# Questions on the material
**a)** Reproduce a portion of the passage about Florida's water quality rules word for word. Begin at the words "Federal and State" and stop after "in June 2011.".
**b)** In the passage about Florida's water quality rules, name every type of pollution that the draft state regulations cover.

Federal and State Regulators Side with Polluters
Florida’s families and clean water sold out
Contacts
David Guest, Earthjustice, (850) 228-3337 or (850) 681-0031
The U.S. Environmental Protection Agency’s blessing today of Florida’s polluter-friendly water quality rules is a loss for families who deserve clean water.
Warning sign on Caloosahatchee River in June 2011.
(Mike Dove) View photo slideshow.
Today, the EPA sent a letter to the Florida Department of Environmental Protection announcing its preliminary approval of ineffective draft state regulations on sewage, manure and fertilizer pollution. This pollution has spawned outbreaks of toxic green slime all over the state, killing fish, closing drinking water plants and swimming areas, and causing illness in people exposed to the water and its fumes. See pictures of slimed Florida waterways—including massive recent outbreaks during the past six months.
“What we had here is a contest between the health and safety of Florida’s families on one side and the deep-pocket polluters on the other. Unfortunately, today the polluters and their expensive lobbyists won,” said Earthjustice attorney David Guest.

# Data under study
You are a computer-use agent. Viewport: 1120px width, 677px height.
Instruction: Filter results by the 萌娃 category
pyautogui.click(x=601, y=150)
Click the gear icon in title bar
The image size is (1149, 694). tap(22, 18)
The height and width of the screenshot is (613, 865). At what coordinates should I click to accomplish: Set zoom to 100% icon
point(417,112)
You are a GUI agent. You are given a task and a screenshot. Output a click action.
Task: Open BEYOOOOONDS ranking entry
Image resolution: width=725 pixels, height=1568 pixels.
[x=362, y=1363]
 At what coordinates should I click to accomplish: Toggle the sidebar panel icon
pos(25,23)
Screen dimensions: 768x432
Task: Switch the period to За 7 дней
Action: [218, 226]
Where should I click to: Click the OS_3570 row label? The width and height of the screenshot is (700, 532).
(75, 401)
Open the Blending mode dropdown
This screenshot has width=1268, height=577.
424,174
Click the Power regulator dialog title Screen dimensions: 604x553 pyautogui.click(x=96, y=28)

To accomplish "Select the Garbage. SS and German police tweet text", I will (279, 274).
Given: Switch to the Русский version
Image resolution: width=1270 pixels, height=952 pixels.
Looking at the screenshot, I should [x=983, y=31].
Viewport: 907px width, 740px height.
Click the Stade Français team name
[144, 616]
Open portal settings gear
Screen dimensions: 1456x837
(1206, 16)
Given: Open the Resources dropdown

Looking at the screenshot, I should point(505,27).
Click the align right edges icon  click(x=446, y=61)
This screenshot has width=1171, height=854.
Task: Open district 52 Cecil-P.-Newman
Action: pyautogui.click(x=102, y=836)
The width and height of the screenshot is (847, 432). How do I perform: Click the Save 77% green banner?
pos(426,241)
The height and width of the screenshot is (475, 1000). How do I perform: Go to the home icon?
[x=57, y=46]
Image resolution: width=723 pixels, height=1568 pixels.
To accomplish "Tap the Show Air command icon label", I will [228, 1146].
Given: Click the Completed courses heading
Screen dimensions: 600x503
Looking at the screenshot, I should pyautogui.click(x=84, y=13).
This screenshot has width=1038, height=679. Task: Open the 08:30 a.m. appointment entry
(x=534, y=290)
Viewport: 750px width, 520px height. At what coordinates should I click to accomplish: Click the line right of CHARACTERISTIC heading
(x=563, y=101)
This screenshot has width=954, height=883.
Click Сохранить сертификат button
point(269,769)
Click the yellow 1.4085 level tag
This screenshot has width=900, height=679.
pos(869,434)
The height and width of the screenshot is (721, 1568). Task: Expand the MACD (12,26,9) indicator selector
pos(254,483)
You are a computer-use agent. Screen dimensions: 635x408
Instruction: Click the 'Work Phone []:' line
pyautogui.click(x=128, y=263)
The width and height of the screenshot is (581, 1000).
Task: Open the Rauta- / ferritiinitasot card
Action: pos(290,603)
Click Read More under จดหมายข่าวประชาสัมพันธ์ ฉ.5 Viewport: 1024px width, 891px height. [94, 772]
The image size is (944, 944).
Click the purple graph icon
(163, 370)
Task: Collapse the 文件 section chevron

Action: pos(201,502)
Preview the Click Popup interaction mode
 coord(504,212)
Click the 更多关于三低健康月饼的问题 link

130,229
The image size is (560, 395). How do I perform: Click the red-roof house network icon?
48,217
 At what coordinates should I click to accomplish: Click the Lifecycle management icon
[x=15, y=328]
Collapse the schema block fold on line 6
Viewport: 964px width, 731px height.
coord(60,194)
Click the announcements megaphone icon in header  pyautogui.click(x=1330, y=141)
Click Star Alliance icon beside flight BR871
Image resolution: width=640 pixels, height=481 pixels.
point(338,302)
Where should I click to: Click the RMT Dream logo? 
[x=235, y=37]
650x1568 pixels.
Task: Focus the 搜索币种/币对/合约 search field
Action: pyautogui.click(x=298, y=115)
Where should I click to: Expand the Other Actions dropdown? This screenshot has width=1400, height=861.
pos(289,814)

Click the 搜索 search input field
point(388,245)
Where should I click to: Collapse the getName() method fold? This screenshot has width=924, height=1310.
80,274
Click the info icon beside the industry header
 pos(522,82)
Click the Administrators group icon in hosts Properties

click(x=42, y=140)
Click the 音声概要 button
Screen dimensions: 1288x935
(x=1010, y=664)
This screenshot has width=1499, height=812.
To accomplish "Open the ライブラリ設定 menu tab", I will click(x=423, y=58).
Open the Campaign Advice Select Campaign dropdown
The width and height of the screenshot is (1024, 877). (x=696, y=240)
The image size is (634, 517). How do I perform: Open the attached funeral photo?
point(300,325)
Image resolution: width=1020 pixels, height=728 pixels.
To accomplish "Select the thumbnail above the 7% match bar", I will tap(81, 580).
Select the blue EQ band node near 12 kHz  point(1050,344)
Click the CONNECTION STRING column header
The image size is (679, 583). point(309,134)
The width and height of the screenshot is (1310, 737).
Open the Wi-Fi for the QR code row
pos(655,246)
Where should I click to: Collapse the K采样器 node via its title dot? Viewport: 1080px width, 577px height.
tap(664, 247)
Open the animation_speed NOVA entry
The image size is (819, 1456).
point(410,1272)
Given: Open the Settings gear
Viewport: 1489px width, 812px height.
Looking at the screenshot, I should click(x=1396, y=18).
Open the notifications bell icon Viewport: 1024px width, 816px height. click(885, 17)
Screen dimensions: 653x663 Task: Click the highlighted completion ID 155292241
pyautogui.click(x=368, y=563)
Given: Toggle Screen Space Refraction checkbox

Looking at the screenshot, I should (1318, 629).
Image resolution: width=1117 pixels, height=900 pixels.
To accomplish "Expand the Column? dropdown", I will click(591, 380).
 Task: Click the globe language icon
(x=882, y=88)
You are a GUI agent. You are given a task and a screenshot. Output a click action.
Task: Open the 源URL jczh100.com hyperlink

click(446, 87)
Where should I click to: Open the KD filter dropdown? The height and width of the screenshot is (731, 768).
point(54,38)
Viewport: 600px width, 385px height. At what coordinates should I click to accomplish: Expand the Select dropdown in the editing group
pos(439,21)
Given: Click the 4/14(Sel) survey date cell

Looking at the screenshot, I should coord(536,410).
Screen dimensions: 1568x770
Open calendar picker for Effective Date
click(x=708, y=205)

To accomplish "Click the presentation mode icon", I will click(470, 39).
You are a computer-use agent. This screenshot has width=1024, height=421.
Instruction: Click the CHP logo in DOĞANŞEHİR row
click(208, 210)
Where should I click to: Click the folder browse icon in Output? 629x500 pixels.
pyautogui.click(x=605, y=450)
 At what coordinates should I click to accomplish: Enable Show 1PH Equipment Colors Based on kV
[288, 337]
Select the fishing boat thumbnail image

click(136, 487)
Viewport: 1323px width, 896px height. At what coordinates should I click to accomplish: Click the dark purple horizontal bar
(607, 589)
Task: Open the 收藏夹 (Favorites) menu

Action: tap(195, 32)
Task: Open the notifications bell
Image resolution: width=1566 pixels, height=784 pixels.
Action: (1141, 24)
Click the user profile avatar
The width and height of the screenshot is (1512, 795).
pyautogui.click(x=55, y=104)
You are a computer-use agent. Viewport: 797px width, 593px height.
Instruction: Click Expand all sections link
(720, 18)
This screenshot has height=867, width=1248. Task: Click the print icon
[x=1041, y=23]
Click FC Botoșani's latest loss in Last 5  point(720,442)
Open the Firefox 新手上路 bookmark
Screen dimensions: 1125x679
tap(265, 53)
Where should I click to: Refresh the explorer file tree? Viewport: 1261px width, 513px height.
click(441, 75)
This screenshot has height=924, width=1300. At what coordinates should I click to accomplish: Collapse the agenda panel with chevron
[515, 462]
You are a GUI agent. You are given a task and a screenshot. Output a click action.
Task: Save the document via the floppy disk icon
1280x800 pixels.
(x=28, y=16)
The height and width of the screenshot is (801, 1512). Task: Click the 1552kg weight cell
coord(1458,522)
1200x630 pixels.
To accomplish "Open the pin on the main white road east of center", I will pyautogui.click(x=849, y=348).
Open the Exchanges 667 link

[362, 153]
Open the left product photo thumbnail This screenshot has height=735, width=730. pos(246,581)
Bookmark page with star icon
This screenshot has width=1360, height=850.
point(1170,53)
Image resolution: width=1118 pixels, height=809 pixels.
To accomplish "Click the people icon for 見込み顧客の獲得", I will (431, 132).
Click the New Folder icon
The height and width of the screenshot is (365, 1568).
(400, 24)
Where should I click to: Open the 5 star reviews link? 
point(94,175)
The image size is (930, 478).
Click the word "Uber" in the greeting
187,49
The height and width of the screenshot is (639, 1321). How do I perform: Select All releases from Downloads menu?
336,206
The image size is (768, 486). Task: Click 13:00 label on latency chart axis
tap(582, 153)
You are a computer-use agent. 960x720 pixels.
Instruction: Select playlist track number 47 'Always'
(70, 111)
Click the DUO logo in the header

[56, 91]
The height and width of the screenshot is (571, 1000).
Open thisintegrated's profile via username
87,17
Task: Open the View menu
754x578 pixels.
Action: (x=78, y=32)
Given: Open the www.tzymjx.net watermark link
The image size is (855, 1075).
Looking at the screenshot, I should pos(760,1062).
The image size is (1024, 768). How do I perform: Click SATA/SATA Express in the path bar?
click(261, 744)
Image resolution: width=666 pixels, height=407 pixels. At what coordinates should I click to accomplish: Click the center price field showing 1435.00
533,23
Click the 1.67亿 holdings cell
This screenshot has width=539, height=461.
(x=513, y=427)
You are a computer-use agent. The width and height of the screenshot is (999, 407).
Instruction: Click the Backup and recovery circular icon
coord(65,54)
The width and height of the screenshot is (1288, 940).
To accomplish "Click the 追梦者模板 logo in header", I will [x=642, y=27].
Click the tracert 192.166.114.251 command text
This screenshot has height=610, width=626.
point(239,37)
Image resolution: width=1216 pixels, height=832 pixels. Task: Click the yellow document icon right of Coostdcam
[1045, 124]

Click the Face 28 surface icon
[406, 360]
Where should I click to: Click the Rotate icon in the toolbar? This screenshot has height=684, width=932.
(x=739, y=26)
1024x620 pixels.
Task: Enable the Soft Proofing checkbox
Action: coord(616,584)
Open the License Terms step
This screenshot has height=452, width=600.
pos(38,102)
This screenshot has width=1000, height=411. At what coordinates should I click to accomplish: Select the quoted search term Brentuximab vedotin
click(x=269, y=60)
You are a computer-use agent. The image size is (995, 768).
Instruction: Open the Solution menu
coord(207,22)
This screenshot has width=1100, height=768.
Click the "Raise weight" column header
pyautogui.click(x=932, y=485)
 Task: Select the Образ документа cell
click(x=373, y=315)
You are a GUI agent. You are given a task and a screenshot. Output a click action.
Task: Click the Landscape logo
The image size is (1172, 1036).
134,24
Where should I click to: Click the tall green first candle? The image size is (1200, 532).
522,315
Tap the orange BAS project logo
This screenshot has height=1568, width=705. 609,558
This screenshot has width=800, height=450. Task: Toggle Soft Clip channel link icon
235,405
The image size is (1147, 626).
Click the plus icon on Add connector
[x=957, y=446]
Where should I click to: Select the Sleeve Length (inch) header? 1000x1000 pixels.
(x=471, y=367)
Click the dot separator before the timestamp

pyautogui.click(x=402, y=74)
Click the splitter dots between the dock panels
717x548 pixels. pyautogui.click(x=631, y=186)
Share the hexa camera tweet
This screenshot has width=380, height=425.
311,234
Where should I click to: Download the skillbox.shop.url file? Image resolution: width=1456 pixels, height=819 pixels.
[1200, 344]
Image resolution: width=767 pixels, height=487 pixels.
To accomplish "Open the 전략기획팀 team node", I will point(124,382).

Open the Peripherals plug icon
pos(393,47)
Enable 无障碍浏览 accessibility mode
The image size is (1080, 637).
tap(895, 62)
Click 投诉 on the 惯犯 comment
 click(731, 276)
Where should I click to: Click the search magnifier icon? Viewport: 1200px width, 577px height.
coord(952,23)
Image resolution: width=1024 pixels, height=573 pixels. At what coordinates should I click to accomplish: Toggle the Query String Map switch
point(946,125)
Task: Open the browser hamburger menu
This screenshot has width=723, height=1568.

# Task-by-task answers
**a)**
Federal and State Regulators Side with Polluters
Florida’s families and clean water sold out
Contacts
David Guest, Earthjustice, (850) 228-3337 or (850) 681-0031
The U.S. Environmental Protection Agency’s blessing today of Florida’s polluter-friendly water quality rules is a loss for families who deserve clean water.
Warning sign on Caloosahatchee River in June 2011.

**b)** sewage, manure, fertilizer